> **Exercise description**: Only one stretch of the data below is needed: the line with "Screen dimensions: 1184x1008" through the last line. Output it exactly and drop the pictures.

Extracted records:
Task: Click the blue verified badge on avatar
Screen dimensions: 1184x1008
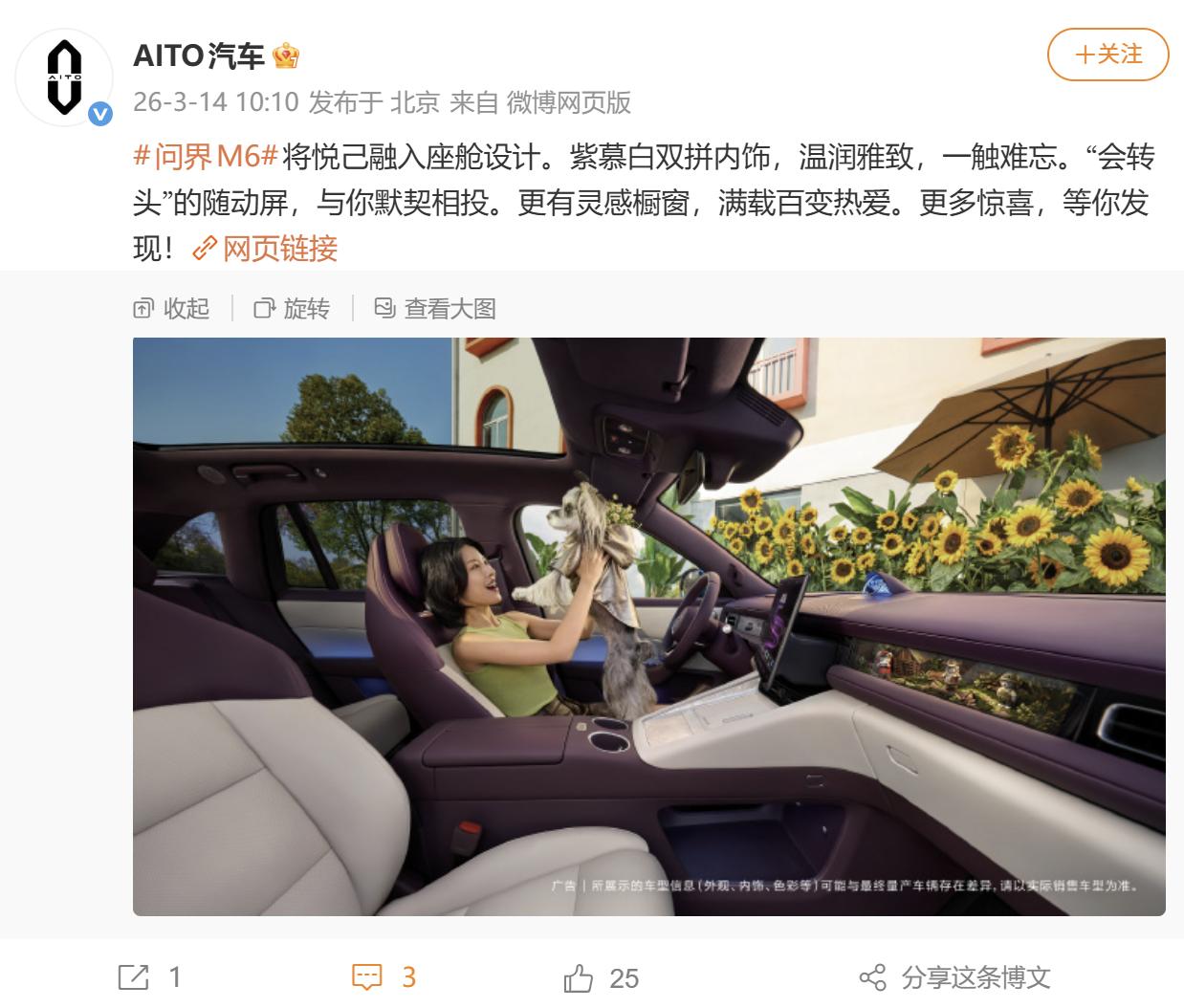Action: [x=100, y=115]

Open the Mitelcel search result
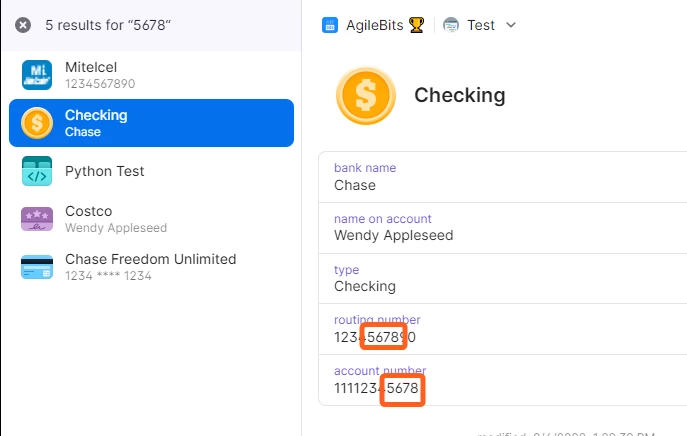151,75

> **The completed task**:
Screen dimensions: 1184x1008
Action: [x=100, y=115]

Open the Mitelcel search result
151,75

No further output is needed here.